▶ Work task 1
How much in new shares does the market commentary say underwriters were set to dump into the market on Wednesday and Thursday?
▶ Work task 2
Go on with the market commentary on corporate share selling, picking up after its last sentence.

AdvisorShares: Bubble Watchers Should Monitor Corporate Bonds

Post-Thanksgiving Share Selling Frenzy Piles Pressure on Stock Market.  Underwriters Set to Dump Almost $10 Billion in New Shares into Market on Wednesday and Thursday.

Contrary to what journalists want us to believe, Wednesday’s sell-off probably had far more to do with a spike in corporate share selling than it did with the Washington budget deal; the rumored nomination of Stanley Fischer to be Federal Reserve Vice Chairman; or our perennial favorite, ‘disappointing earnings.’  Underwriters are scrambling to unload as much as they can before the new offering calendar’s winter snooze.  All else being equal, the more new shares underwriters sell, the less money is left in the checking accounts of stock market intermediaries to buy existing shares.

(Stored data)

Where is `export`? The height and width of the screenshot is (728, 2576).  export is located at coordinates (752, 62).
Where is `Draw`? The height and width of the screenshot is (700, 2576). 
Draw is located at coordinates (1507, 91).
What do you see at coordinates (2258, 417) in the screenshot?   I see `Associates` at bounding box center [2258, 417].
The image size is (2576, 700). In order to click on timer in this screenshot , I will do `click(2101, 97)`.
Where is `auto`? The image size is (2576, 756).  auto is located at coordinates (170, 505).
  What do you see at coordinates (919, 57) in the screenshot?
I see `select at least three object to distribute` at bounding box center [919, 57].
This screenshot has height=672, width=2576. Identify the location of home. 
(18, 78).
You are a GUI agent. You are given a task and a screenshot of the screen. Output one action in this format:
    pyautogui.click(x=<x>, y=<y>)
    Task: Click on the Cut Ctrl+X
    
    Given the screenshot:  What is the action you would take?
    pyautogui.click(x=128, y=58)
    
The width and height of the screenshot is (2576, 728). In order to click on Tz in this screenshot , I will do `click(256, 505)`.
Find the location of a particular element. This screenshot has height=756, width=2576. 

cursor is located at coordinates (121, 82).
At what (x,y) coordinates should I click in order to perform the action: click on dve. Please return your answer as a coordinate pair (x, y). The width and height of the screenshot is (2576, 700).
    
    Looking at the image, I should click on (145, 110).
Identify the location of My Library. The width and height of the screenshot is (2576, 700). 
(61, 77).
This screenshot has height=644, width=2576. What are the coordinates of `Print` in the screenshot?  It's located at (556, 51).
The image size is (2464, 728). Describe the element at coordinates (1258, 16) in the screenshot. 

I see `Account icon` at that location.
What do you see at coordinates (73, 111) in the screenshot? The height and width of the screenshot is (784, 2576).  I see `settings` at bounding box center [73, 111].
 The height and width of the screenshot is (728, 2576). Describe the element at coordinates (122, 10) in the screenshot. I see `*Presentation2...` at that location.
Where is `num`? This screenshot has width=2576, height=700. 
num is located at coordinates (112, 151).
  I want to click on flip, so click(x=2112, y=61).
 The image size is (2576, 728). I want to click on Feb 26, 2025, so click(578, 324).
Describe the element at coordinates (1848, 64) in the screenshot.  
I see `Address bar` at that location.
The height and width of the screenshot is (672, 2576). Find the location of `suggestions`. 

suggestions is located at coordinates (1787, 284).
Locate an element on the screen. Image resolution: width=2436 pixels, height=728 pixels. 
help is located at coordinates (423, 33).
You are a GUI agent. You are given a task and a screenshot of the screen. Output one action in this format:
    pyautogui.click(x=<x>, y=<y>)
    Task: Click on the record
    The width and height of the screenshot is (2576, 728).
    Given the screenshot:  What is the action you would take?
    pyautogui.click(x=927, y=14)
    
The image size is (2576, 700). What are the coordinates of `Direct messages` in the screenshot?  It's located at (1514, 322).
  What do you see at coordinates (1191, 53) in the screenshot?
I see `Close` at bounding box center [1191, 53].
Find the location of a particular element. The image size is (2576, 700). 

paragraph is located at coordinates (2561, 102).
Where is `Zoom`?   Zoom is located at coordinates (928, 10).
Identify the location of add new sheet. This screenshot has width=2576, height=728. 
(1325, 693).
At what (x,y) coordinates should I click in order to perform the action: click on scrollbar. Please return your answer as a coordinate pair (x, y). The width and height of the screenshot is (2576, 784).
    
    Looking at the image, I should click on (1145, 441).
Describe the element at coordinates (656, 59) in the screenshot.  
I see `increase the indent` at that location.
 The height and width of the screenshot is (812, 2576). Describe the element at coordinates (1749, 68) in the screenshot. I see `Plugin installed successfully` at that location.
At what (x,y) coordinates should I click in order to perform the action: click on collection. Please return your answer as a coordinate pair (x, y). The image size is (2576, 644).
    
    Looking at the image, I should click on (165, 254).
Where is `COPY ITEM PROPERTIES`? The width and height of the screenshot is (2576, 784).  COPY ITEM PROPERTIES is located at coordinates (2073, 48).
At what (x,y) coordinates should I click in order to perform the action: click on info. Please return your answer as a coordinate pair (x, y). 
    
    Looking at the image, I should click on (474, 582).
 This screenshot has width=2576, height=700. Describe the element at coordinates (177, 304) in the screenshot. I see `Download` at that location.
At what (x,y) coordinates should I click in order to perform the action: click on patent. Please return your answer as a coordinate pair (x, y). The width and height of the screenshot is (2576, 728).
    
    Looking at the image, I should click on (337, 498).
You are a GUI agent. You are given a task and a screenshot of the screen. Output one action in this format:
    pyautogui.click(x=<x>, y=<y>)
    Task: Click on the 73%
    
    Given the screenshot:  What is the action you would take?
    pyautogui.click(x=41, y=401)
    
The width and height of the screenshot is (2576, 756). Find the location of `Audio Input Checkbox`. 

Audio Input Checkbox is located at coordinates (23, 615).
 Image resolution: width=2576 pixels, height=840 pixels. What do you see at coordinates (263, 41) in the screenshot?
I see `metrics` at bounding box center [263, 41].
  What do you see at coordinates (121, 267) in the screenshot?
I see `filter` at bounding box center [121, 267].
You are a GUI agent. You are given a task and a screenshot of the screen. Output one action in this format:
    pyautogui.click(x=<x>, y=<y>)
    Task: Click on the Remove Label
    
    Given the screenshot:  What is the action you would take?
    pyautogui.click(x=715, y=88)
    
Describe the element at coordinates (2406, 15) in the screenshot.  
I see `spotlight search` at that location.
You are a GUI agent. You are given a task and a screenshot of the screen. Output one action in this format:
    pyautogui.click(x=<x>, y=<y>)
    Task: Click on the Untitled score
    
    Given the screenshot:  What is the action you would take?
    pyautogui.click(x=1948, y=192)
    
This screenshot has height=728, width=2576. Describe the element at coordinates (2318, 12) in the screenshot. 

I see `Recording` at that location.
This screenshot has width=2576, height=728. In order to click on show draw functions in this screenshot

▶ Final answer 1
Almost $10 billion.

▶ Final answer 2
The ‘white shoes’ already pumped out $4.6 billion from Friday through Tuesday, and Dealogic reports that a whopping $6.5 billion is scheduled for Wednesday—led by big IPOs for Hilton Hotels ($2.5 billion) and Aramark ($900 million) and secondaries for Pinnacle Foods ($550 million) and SeaWorld Entertainment ($550 million)—and $2.3 billion is scheduled for Thursday—led by a follow-on for Darling International ($900 million) and an IPO for CheniereEnergy Partners LP Holdings ($700 million).  Add some more overnight deals, and new offerings should easily hit our upfront estimate of $15 billion this week, which would be the highest level this year.